Is it time to revisit your policies?

As Dixon told TELUS Digital, a major contributor to agent effort comes from being hamstrung by company policies that make it difficult to create simple customer experiences. “Ask your representatives, ‘what are the things that make this job hard?’” Dixon advises, adding that it also helps to listen to recorded calls to pinpoint moments of agent frustration or confusion, where it’s obvious a company policy creates unnecessary friction in customer care. Are your policies overly prescriptive, dictating how agents must provide support, and perhaps even expecting them to reference promotions? Are your agents reporting that customers are questioning your policies, leaving your agents in the middle?

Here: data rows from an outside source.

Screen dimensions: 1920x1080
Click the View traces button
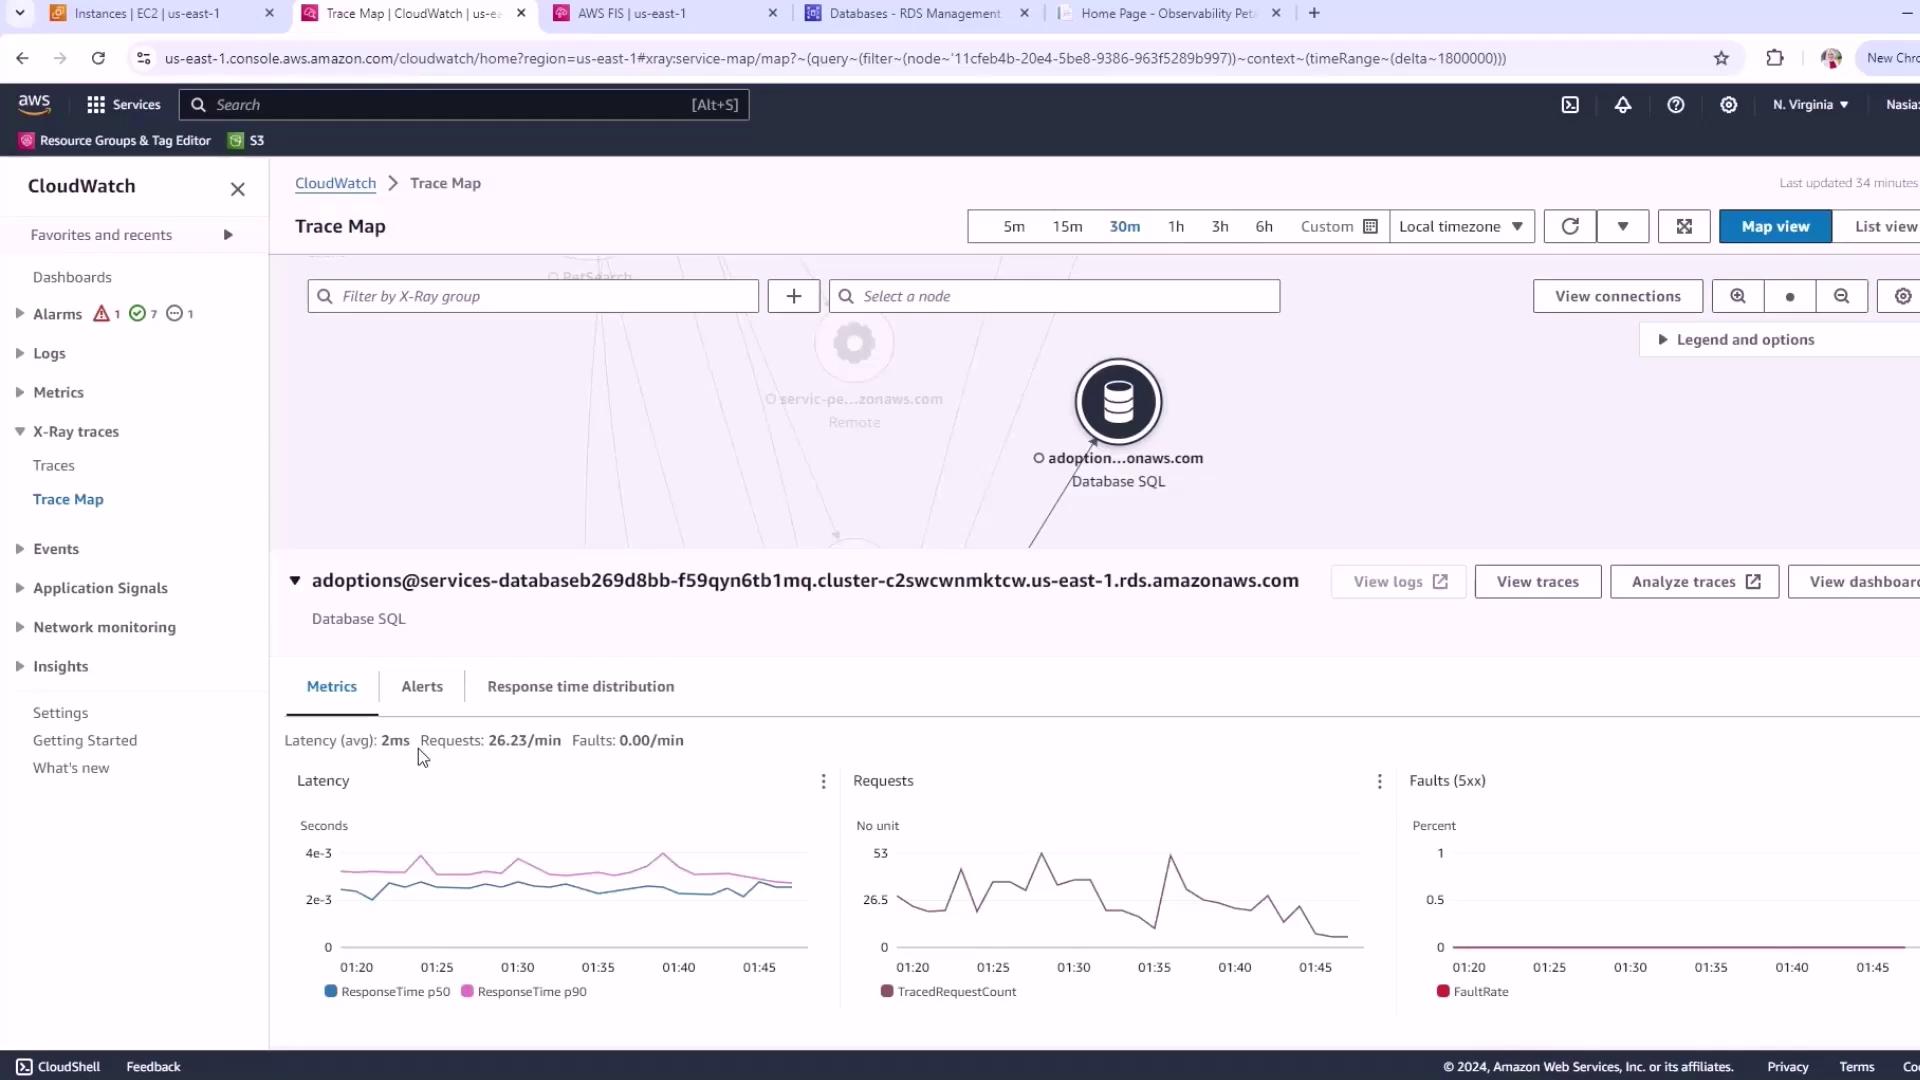pyautogui.click(x=1537, y=582)
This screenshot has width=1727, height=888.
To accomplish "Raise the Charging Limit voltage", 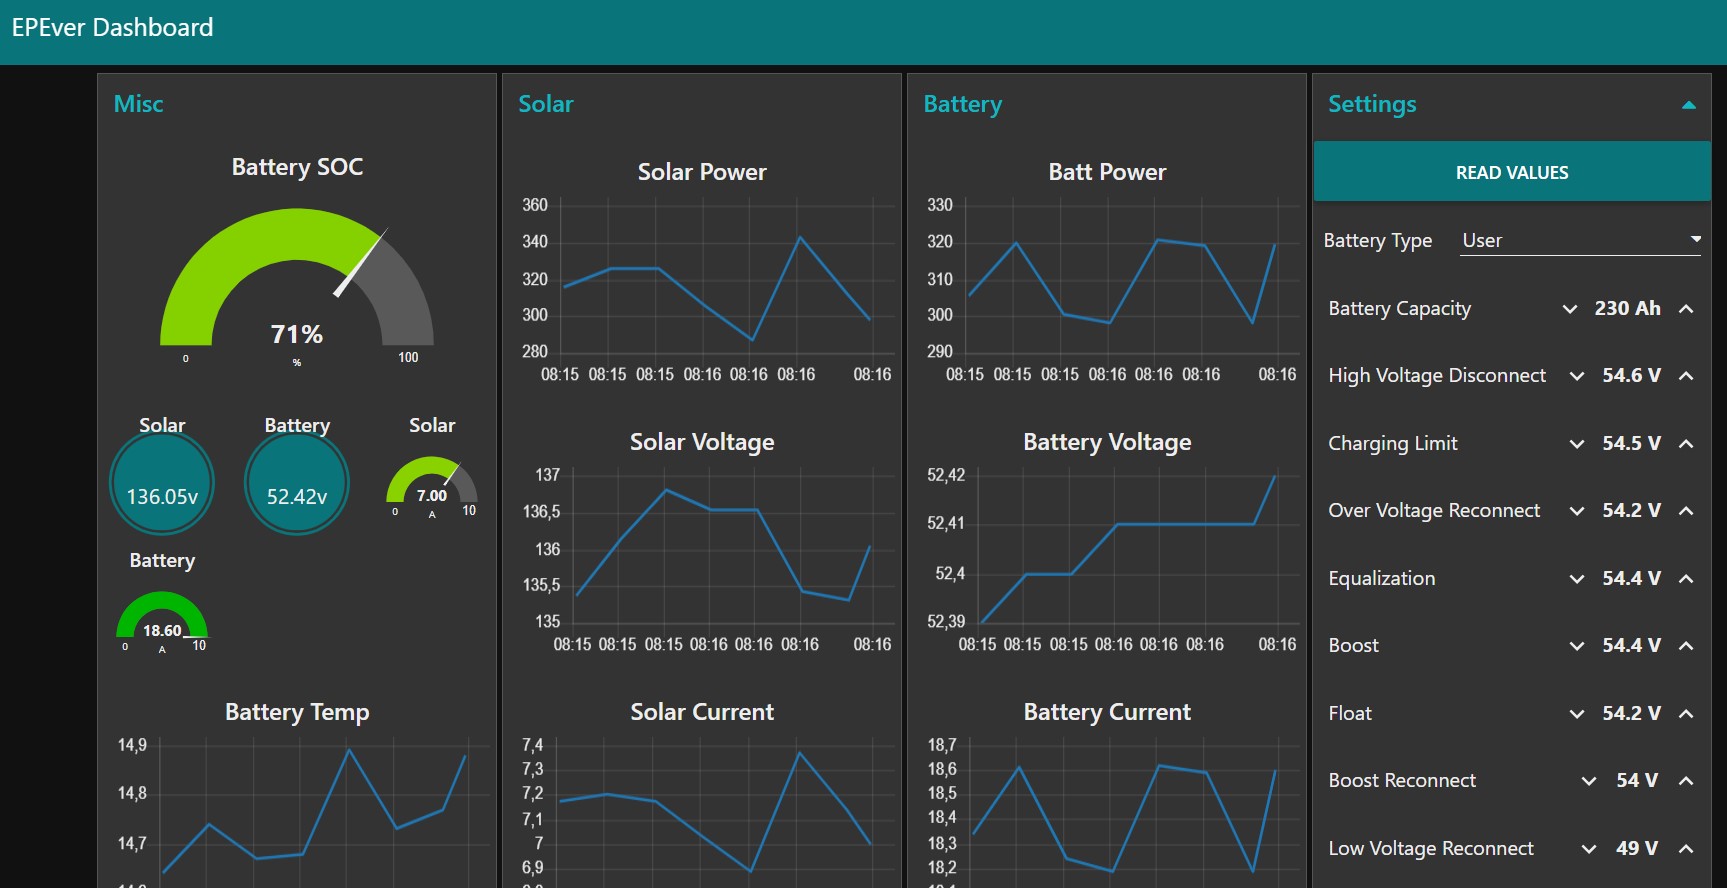I will click(1686, 444).
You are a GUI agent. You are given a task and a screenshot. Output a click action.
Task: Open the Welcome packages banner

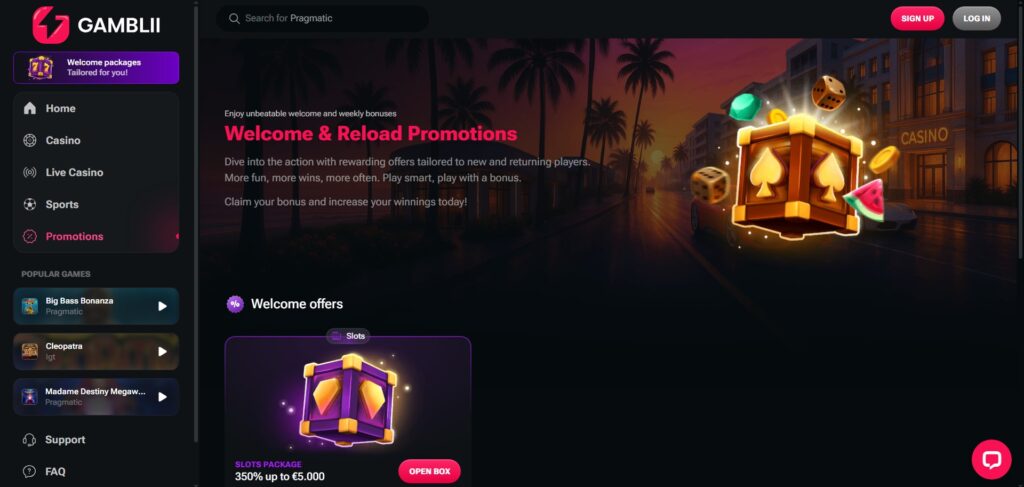point(96,68)
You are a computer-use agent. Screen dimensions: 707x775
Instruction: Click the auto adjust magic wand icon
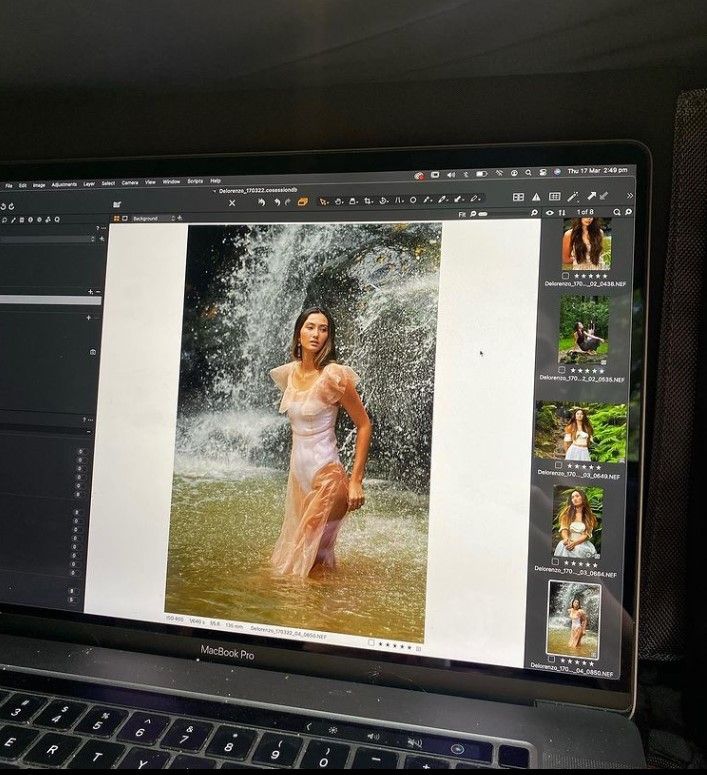573,197
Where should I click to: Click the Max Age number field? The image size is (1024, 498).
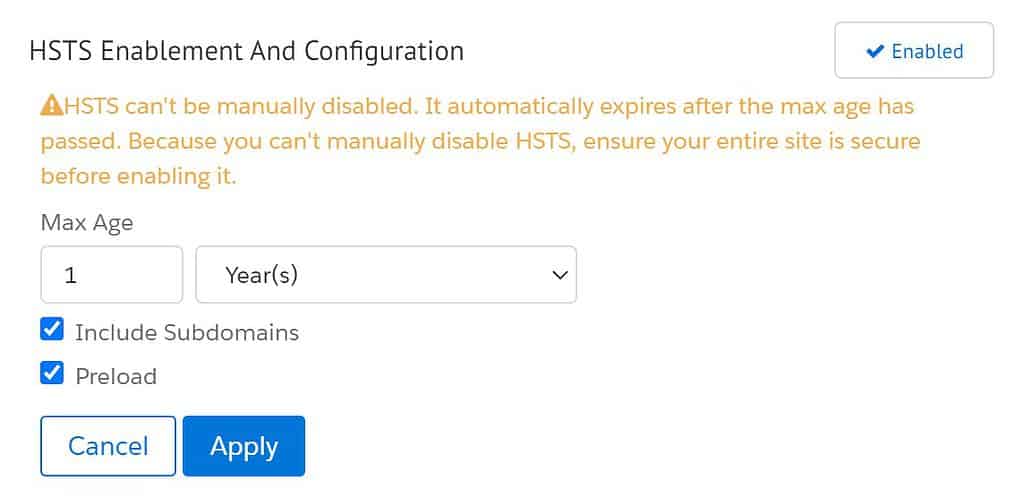click(x=112, y=275)
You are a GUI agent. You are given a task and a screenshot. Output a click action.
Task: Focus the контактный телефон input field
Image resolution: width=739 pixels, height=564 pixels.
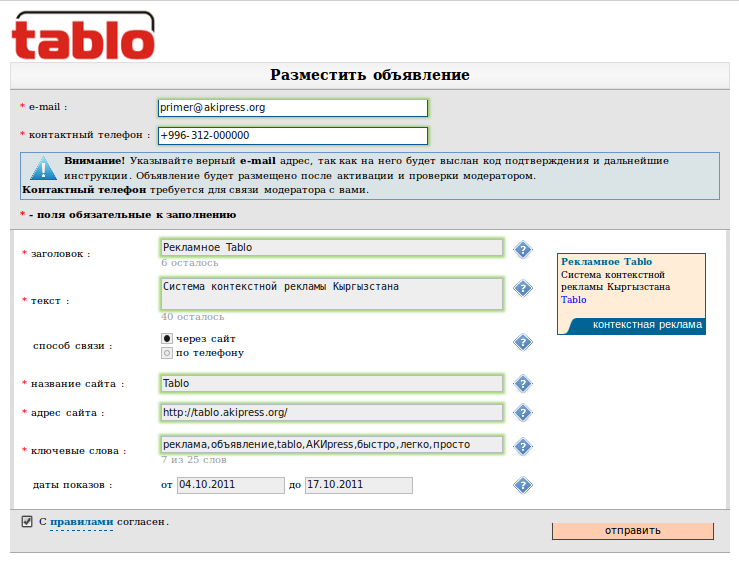[x=292, y=136]
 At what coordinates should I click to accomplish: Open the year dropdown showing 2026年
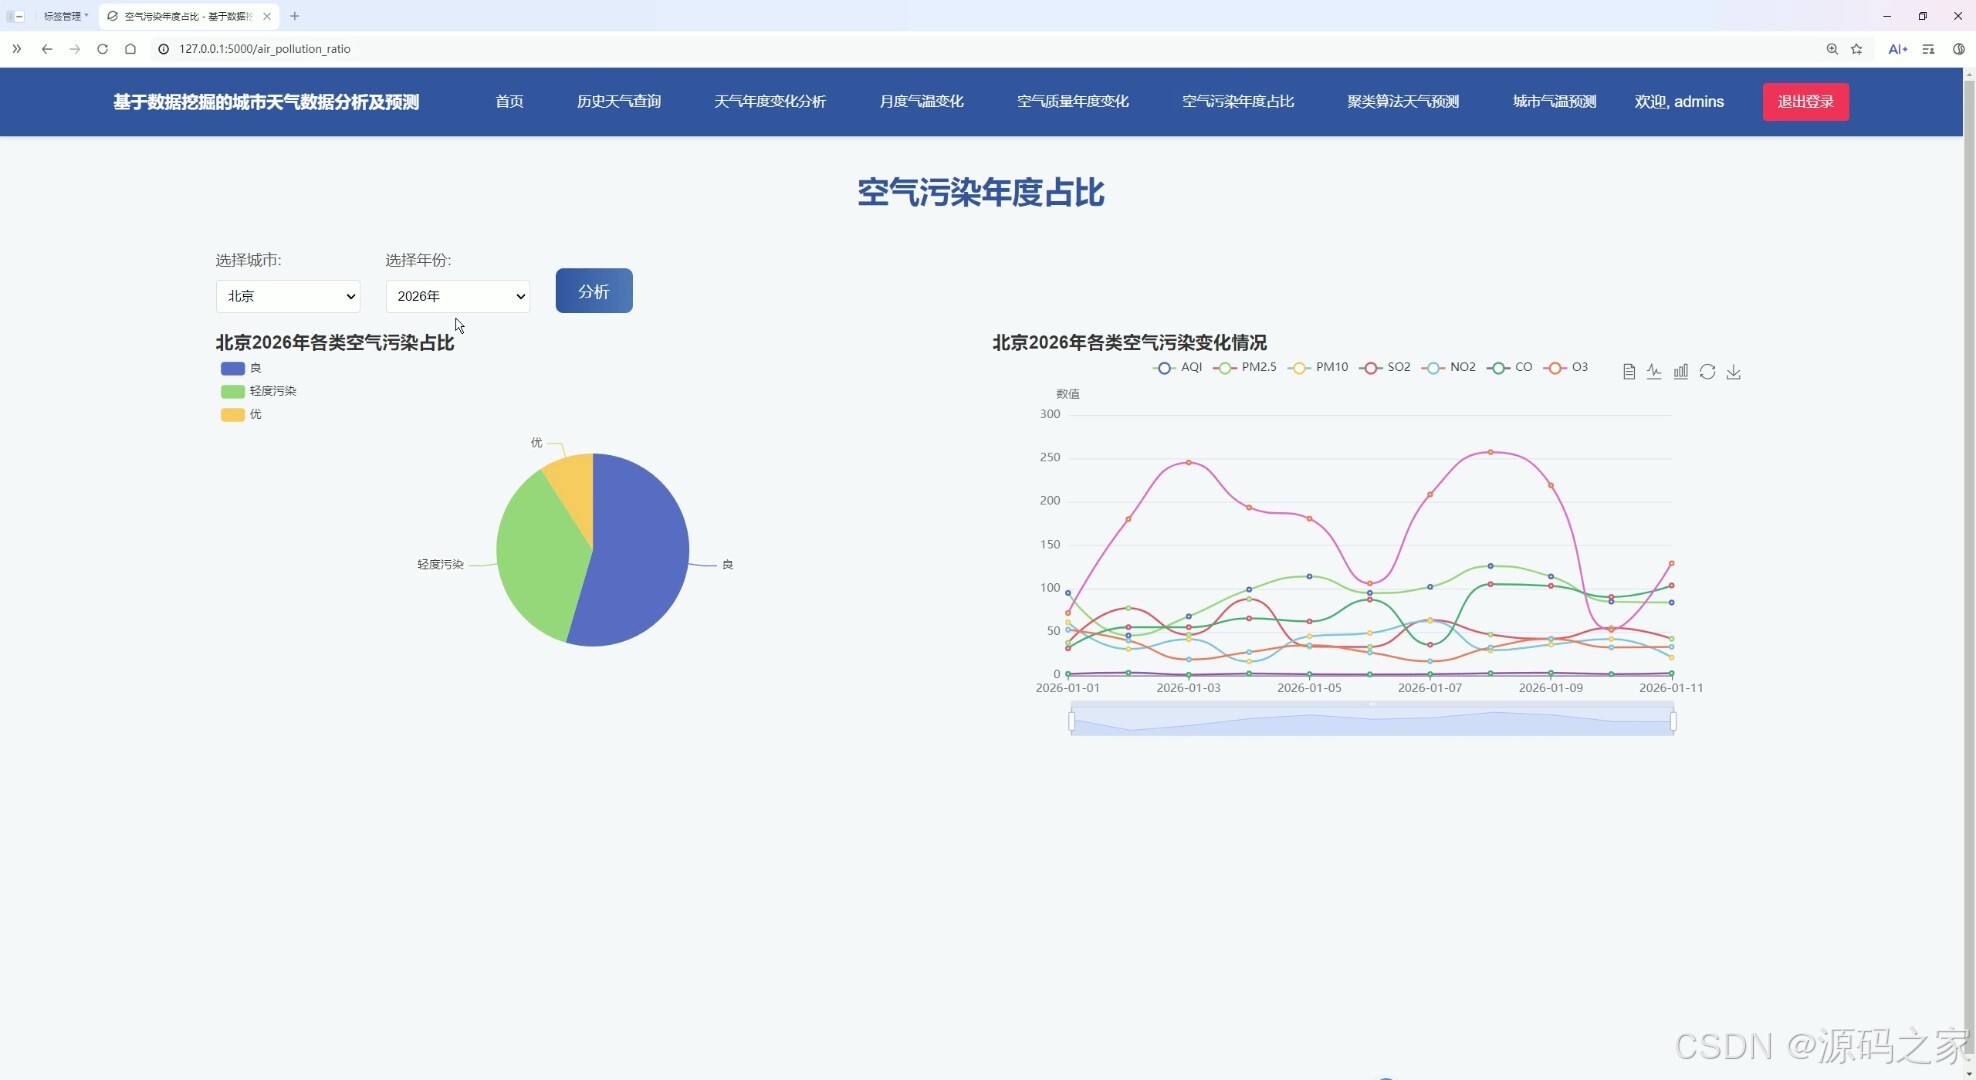[458, 296]
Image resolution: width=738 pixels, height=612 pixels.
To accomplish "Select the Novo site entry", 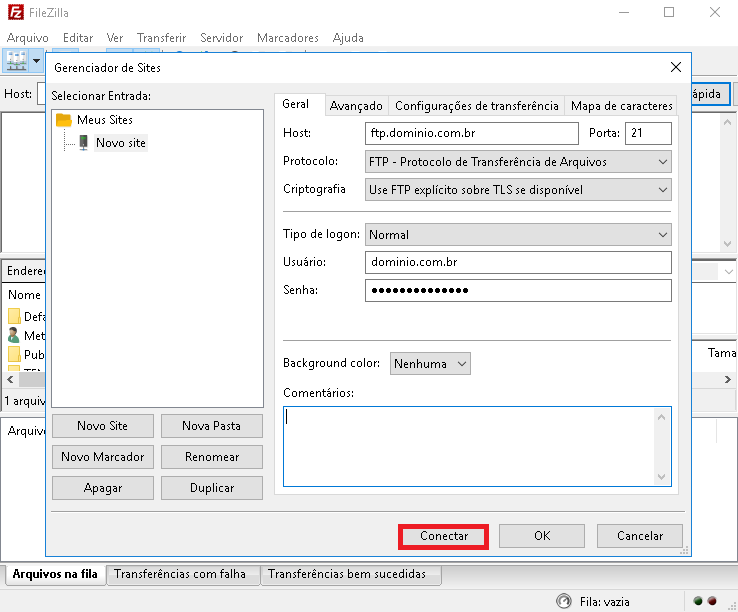I will [x=120, y=143].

Asking these questions and doing these exercises doesn’t mean you’ll uncover the need for unwieldy or expensive changes. You may find things like making information easier to find, or simplifying processes and policies, is all it takes to improve the overall agent experience.

Why your company needs to rethink effort

The amount of effort associated with your CX can make or break your brand. You can’t have an easy-to-use product or service backed by an approach to customer care that’s frustrating and cumbersome. Even if your product is a little more advanced or requires greater explanation, doing what you can to reduce customer effort is still highly valuable.

At the same time, it shouldn’t come at the expense of high agent effort. They are in a symbiotic relationship; making things difficult for agents is costly, and ultimately trickles down into your CX delivery. The impact on your company is likely to be compounded further with high customer and employee attrition.

Reduce effort across the board by re-examining how and by what standards you measure success, then work to eliminate points of contention. Reconsider or update policies that don’t serve your brand or your bottom line and invest in your agents by equipping them with technology that makes lives easier. A low-effort environment is, at the end of the day, a more cost-effective one.

And of course, make sure to communicate any changes openly and transparently, and invite agent feedback to ensure you’re making genuine improvements. Your CX teams know your customers’ pain points better than anyone, and want to help you to reduce effort — for them, and for your customers.